Following exposure to MK-0457 and/or vorinostat, apoptosis, loss of viability, as well as activity and levels of Aurora kinase and Bcr-Abl proteins were determined.
Treatment with MK-0457 decreased the phosphorylation of Aurora kinase substrates including serine (S)10 on histone H3 and survivin, and led to aberrant mitosis, DNA endoreduplication as well as apoptosis of the cultured human acute leukemia HL-60, OCI-AML3, and K562 cells. Combined treatment with vorinostat and MK-0457 resulted in greater attenuation of Aurora and Bcr-Abl (in K562) kinase activity and levels as well as synergistically induced apoptosis of OCI-AML3, HL-60, and K562 cells. MK-0457 plus vorinostat also induced synergistic apoptosis of BaF3 cells with ectopic overexpression of wild-type or mutant Bcr-Abl. Finally, cotreatment with MK-0457 and vorinostat induced more loss of viability of primary AML and imatinib-refractory CML than treatment with either agent alone, but exhibited minimal toxicity to normal CD34+ progenitor cells.
Combined in vitro treatment with MK-0457 and vorinostat is highly active against cultured and primary leukemia cells. These findings merit in vivo testing of the combination against human AML and CML cells, especially against imatinib mesylate-resistant Bcr-AblT315I-expressing CML Cells.

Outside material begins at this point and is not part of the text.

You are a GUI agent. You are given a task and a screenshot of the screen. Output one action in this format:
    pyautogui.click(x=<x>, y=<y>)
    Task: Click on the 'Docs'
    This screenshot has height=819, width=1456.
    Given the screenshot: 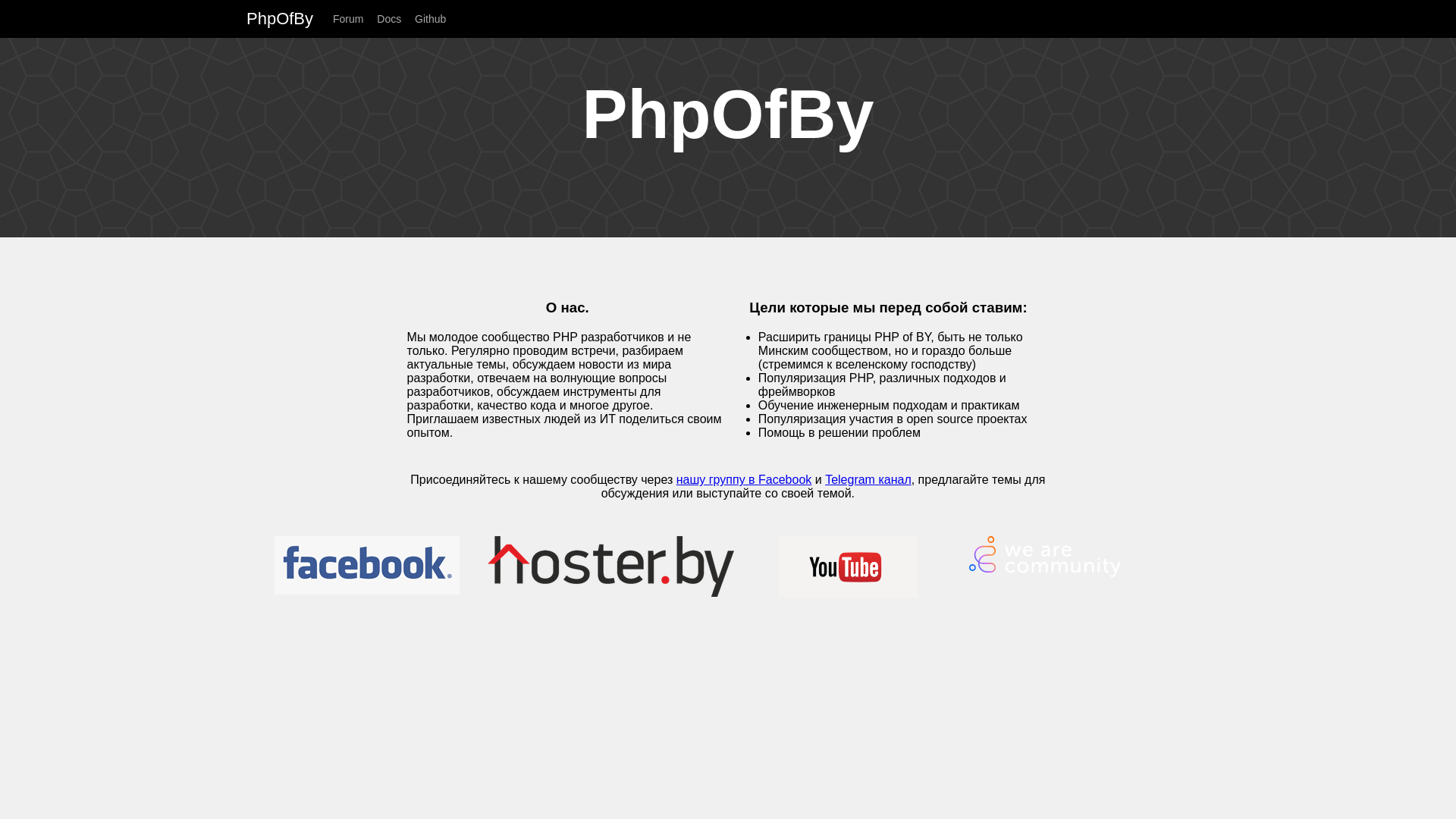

我们确定了伏立诺他(辛二酰苯胺异羟肟酸)和/或Aurora激酶抑制剂MK-0457(VX-680)对培养的人源细胞(HL-60、OCI-AML3和K562)、原发性急性髓性白血病(AML)和慢性髓性白血病(CML)的影响,以及对异位表达野生型和突变型Bcr-Abl的小鼠前B细胞BaF3的影响。
在暴露于MK-0457和/或伏立诺他后,测定细胞凋亡、活力丧失以及Aurora激酶和Bcr-Abl蛋白的活性和水平。
用MK-0457处理可降低Aurora激酶底物的磷酸化水平,包括组蛋白H3上的丝氨酸(S)10和生存素,并导致培养的人急性白血病HL-60、OCI-AML3和K562细胞出现异常有丝分裂、DNA核内复制以及凋亡。伏立诺他和MK-0457联合处理可更大程度地减弱Aurora和Bcr-Abl(在K562中)激酶活性和水平,并协同诱导OCI-AML3、HL-60和K562细胞凋亡。MK-0457加伏立诺他还可诱导野生型或突变型Bcr-Abl异位过表达的BaF3细胞发生协同凋亡。最后,与单独使用任一药物相比,MK-0457和伏立诺他联合处理诱导原发性AML和伊马替尼难治性CML的活力丧失更多,但对正常CD34+祖细胞的毒性最小。
MK-0457和伏立诺他联合体外处理对培养的和原发性白血病细胞具有高度活性。这些发现值得对该联合用药针对人AML和CML细胞进行体内试验,尤其是针对表达甲磺酸伊马替尼耐药的Bcr-AblT315I的CML细胞。